[08/12] msxml3: Add an internal IUnknown object for xmlnode
wine at mkarcher.dialup.fu-berlin.de
Mon Dec 1 17:26:38 CST 2008
Am Samstag, den 29.11.2008, 10:52 +0100 schrieb Michael Karcher:
> This makes the xmlnode structures kind-of aggregatable COM objects.
> The explanation of the new reference management is in the rather verbose
> comment at the top of the new node_unk.c file.
For reference, the comment explaining the proposed reference counting
scheme is at the end of this mail. This patch got the comment on IRC:
"julliard: mkarcher: the comment explaining that COM rules are not
followed rings an alarm bell".
So, let me first explain the problem I'm trying to solve.
In libxml2, the application is responsible for lifetime management,
whereas in msxml3, lifetime management is done by reference counting.
The XML documents are highly cyclic data structures: There is one real
root, called the "document node". In XML documents, it has a single
child, the so called "document element". The document element is the
root of the so called DOM tree. Every node in the DOM tree has a
get_parent and a get_ownerDocument method. Also, each non-leaf node has
a get_children method. This is opposed to the standard
container-containee model, where the container owns a reference on the
containees, but the containees do not know about being in a container.
Reference counting in that case is straightforward.
Currently, msxml3 implements reference counting in the following way: As
soon as an interface object for any DOM node is requested, the reference
count of the document is increased by one, and as soon as the interface
looses its final reference, the document's reference count is
decremented. If the document's reference count reaches zero, no pointer
to any object in the DOM tree is out anymore, so the document can be
deleted. This seems to work nicely, but has two major catches, that made
me do this rewrite of the reference management:
a) msxml3 has methods to splice subtrees.
b) msxml3 can create nodes nodes owned by a document, that are not in
the DOM tree
Point a) means that the document a node belongs to is not constant over
the lifetime of the node. As in the current model, the node needs to
take a reference on its current document, reference counts have to be
adjusted. The xmldoc_release and xmldoc_add_ref function calls in
removeChild, insertBefore (and alike) seem to take care of this. But as
the bullet already said, it is not just splicing the node passed into
the splicing function, but a whole subtree! That means that all
interface objects to child nodes have to move their reference to the new
document. Alas, there is *no* *way* in current wine to find all
interface objects for a given node, so there is no way to tell these
interface objects to move their references. As there is also no way just
to know *how* *many* interface objects are out for a given node, let
alone for a whole subtree, reference-correct moving is impossible.

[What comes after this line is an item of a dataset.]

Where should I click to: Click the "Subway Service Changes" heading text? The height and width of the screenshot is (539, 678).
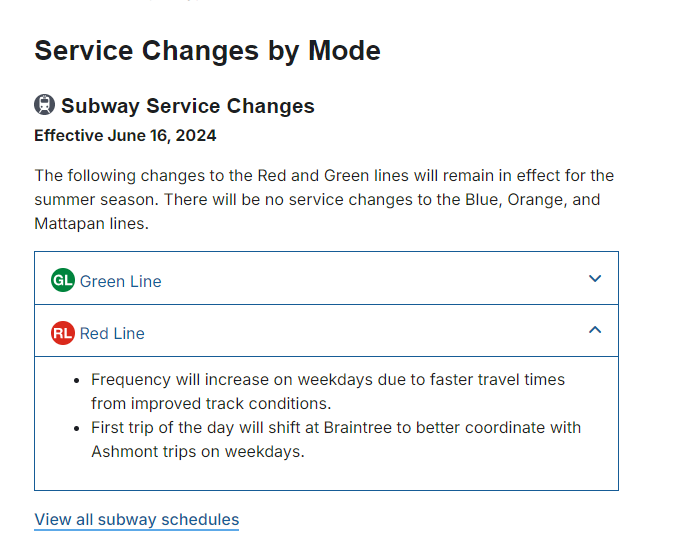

Point b) means that just freeing the nodes in the DOM tree on document
destruction does not get all the nodes belonging to the document. This
is taken care of in the orphan list. The (benign) problem with the
orphan list approach is that the so called orphan subtrees, i.e.
subtrees that are not part of the document get not freed as soon as no
references to the subtree are out anymore, but not until there are no
references to any node that is associated with the document. Think
put_documentElement, that replaces the whole DOM tree, making the old
tree orphan. This might be quite a lot of wasted memory.
Now, lets look at what can be done.
To solve the important issue in part a, there are two possible
a1) Move to a concept that doesn't need the missing information
a2) Make the missing information available.
My patch went the route of a1), but I think a2) is also possible: We
might count reference to a node in the _private element of the node, so
the number of references to a node is at hand. If a subtree is spliced,
we would have to traverse the whole subtree to collect the number of
references in the subtree to move from the old document to the new
document. Another a2) approach is to count the number of references to
the whole subtree inside the _private element. This makes obtaining the
number of references to the subtree an O(1) operation, but updating the
interface object count of one node means the interface count of all
parents has to be updated, too. While this is not as expensive as a
subtree traversal, updating interface object counts is a very common
operation that ought to be O(1) too, and not O(depth).
To solve the issue of b), the same things are imaginable. If a node gets
orphan, check whether the whole subtree is orphan, and nuke it if it is.
If it is not, add it to the orphan list. If later the last reference
into that subtree is freed, one has to detect that the subtree is
orphan. One could do that by checking on every interface release whether
the subtree is now orphan. As this is a "is there any reference to the
subtree" question, the first a2 approach is out immediately. The second
one can do. The up-traversal will stop either at the document element or
at the root of the orphan subtree, and the information whether there is
any reference left is immediately at hand.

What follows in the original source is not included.